(Dataset entries)
BEGIN

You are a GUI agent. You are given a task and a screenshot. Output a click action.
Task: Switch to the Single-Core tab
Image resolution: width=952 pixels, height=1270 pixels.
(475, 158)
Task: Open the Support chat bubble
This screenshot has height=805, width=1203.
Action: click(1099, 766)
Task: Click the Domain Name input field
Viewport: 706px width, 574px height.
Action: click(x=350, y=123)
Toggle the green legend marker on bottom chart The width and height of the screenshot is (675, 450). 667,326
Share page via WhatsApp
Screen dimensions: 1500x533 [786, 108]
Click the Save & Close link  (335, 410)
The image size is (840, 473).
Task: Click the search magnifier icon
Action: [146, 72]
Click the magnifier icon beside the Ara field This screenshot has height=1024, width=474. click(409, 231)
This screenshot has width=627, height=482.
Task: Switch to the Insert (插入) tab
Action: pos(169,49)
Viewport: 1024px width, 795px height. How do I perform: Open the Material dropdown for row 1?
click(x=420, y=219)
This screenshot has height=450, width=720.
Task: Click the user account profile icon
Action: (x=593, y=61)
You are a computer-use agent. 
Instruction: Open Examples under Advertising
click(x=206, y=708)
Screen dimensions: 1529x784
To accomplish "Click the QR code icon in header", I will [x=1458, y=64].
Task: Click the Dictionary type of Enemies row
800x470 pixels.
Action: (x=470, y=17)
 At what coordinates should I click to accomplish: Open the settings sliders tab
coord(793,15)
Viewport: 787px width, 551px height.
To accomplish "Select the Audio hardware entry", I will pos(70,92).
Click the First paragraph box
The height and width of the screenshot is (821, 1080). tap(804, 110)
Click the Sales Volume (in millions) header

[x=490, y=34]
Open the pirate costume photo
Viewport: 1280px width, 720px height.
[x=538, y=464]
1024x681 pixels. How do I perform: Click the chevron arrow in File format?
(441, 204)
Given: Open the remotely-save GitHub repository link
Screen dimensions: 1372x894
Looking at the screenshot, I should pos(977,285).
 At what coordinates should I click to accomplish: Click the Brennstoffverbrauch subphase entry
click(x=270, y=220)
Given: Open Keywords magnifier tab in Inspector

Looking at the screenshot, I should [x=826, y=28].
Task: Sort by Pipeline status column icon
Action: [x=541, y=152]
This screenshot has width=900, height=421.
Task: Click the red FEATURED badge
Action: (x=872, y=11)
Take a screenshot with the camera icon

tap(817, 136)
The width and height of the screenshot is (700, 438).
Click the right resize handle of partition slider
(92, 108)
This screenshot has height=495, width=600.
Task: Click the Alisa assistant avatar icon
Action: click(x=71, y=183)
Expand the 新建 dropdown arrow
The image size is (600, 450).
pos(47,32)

END

## EXERCISE REQUIREMENTS
What is wanted is the full set of entries above, reproduced exactly.

## ANSWER TO THIS EXERCISE
You are a GUI agent. You are given a task and a screenshot. Output a click action.
Task: Switch to the Single-Core tab
Image resolution: width=952 pixels, height=1270 pixels.
(475, 158)
Task: Open the Support chat bubble
This screenshot has height=805, width=1203.
Action: click(1099, 766)
Task: Click the Domain Name input field
Viewport: 706px width, 574px height.
Action: click(x=350, y=123)
Toggle the green legend marker on bottom chart The width and height of the screenshot is (675, 450). 667,326
Share page via WhatsApp
Screen dimensions: 1500x533 [786, 108]
Click the Save & Close link  (335, 410)
The image size is (840, 473).
Task: Click the search magnifier icon
Action: [146, 72]
Click the magnifier icon beside the Ara field This screenshot has height=1024, width=474. click(409, 231)
This screenshot has width=627, height=482.
Task: Switch to the Insert (插入) tab
Action: pos(169,49)
Viewport: 1024px width, 795px height. How do I perform: Open the Material dropdown for row 1?
click(x=420, y=219)
This screenshot has height=450, width=720.
Task: Click the user account profile icon
Action: (x=593, y=61)
You are a computer-use agent. 
Instruction: Open Examples under Advertising
click(x=206, y=708)
Screen dimensions: 1529x784
To accomplish "Click the QR code icon in header", I will [x=1458, y=64].
Task: Click the Dictionary type of Enemies row
800x470 pixels.
Action: (x=470, y=17)
 At what coordinates should I click to accomplish: Open the settings sliders tab
coord(793,15)
Viewport: 787px width, 551px height.
To accomplish "Select the Audio hardware entry", I will pos(70,92).
Click the First paragraph box
The height and width of the screenshot is (821, 1080). tap(804, 110)
Click the Sales Volume (in millions) header

[x=490, y=34]
Open the pirate costume photo
Viewport: 1280px width, 720px height.
[x=538, y=464]
1024x681 pixels. How do I perform: Click the chevron arrow in File format?
(441, 204)
Given: Open the remotely-save GitHub repository link
Screen dimensions: 1372x894
Looking at the screenshot, I should pos(977,285).
 At what coordinates should I click to accomplish: Click the Brennstoffverbrauch subphase entry
click(x=270, y=220)
Given: Open Keywords magnifier tab in Inspector

Looking at the screenshot, I should [x=826, y=28].
Task: Sort by Pipeline status column icon
Action: [x=541, y=152]
This screenshot has width=900, height=421.
Task: Click the red FEATURED badge
Action: (x=872, y=11)
Take a screenshot with the camera icon

tap(817, 136)
The width and height of the screenshot is (700, 438).
Click the right resize handle of partition slider
(92, 108)
This screenshot has height=495, width=600.
Task: Click the Alisa assistant avatar icon
Action: click(x=71, y=183)
Expand the 新建 dropdown arrow
The image size is (600, 450).
pos(47,32)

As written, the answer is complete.